**Document excerpt:**

↓↓↓

# Note on neutron star equation of state in the light of GW170817

**Authors:** Ang Li, Zhen-Yu Zhu

arXiv: 1903.01280 · 2019-07-23

## TL;DR

This paper models neutron star equations of state using a quark-level approach, constrained by GW170817 data, and explores how symmetry energy influences tidal deformability and star properties.

## Contribution

It introduces a quark-level model for neutron star EOSs, consistent with experimental constraints, and analyzes the impact of symmetry energy slope on tidal deformability.

## Key findings

- The $QMF18$ EOS predicts a maximum neutron star mass of 2.08 solar masses.
- Tidal deformability for a 1.4 solar mass star is about 331.
- Tidal signals are insensitive to crust-core matching uncertainties.

↑↑↑

**Instructions to follow:** Quote word for word the passage of the neutron star summary that starts with "# Note on neutron" and ends with "and star properties.".

**Available data:**
↓↓↓

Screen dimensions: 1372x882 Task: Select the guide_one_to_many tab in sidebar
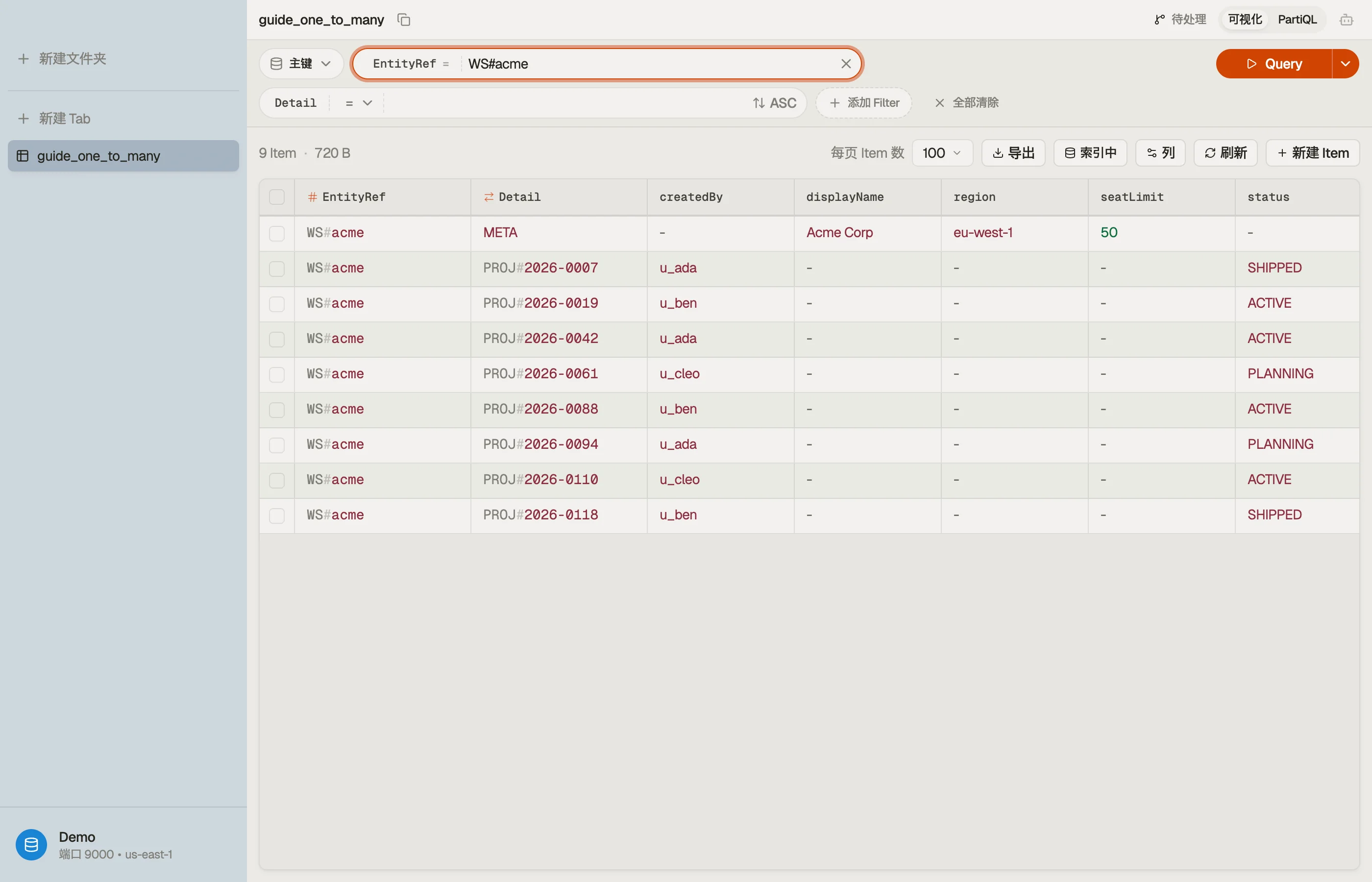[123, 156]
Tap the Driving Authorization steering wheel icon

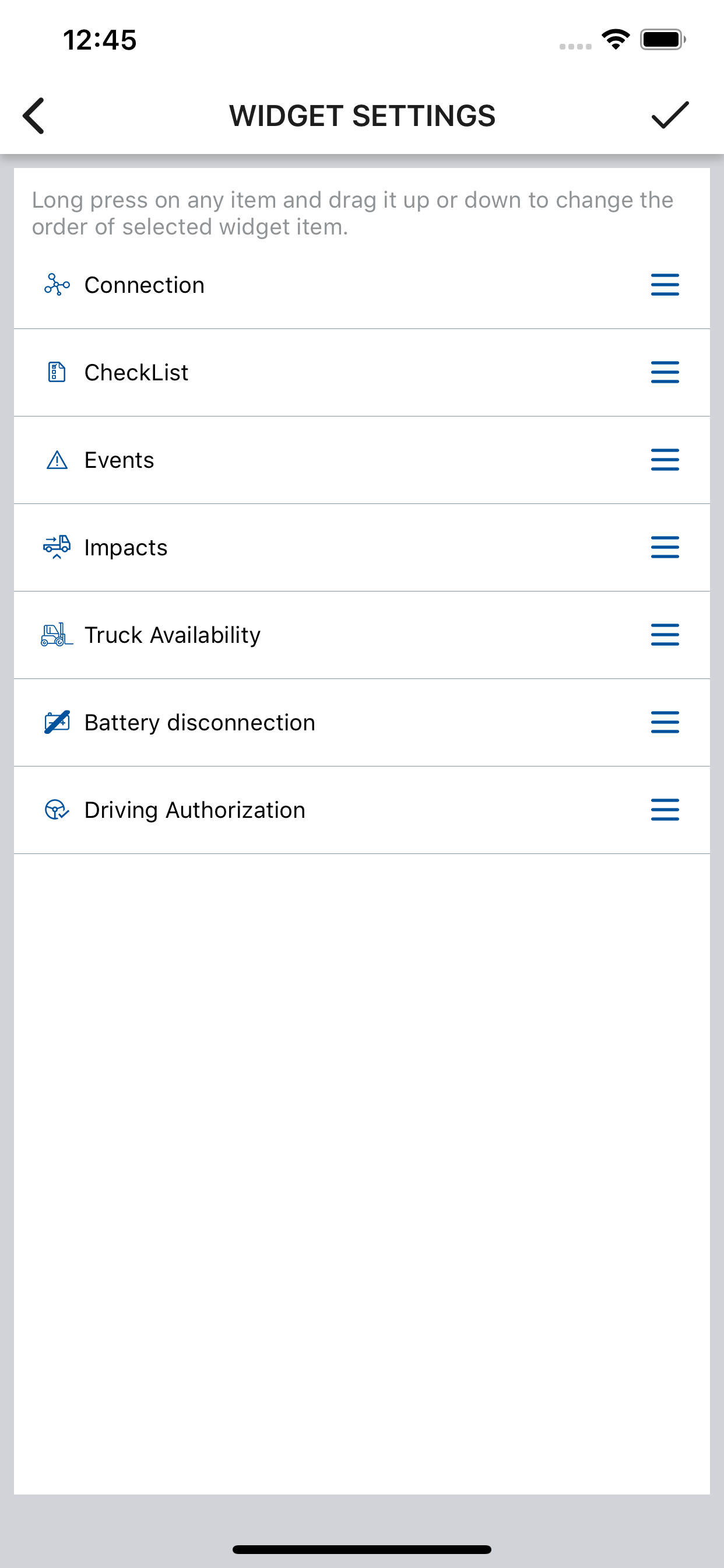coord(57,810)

↑↑↑

**Response to the task:**
# Note on neutron star equation of state in the light of GW170817

**Authors:** Ang Li, Zhen-Yu Zhu

arXiv: 1903.01280 · 2019-07-23

## TL;DR

This paper models neutron star equations of state using a quark-level approach, constrained by GW170817 data, and explores how symmetry energy influences tidal deformability and star properties.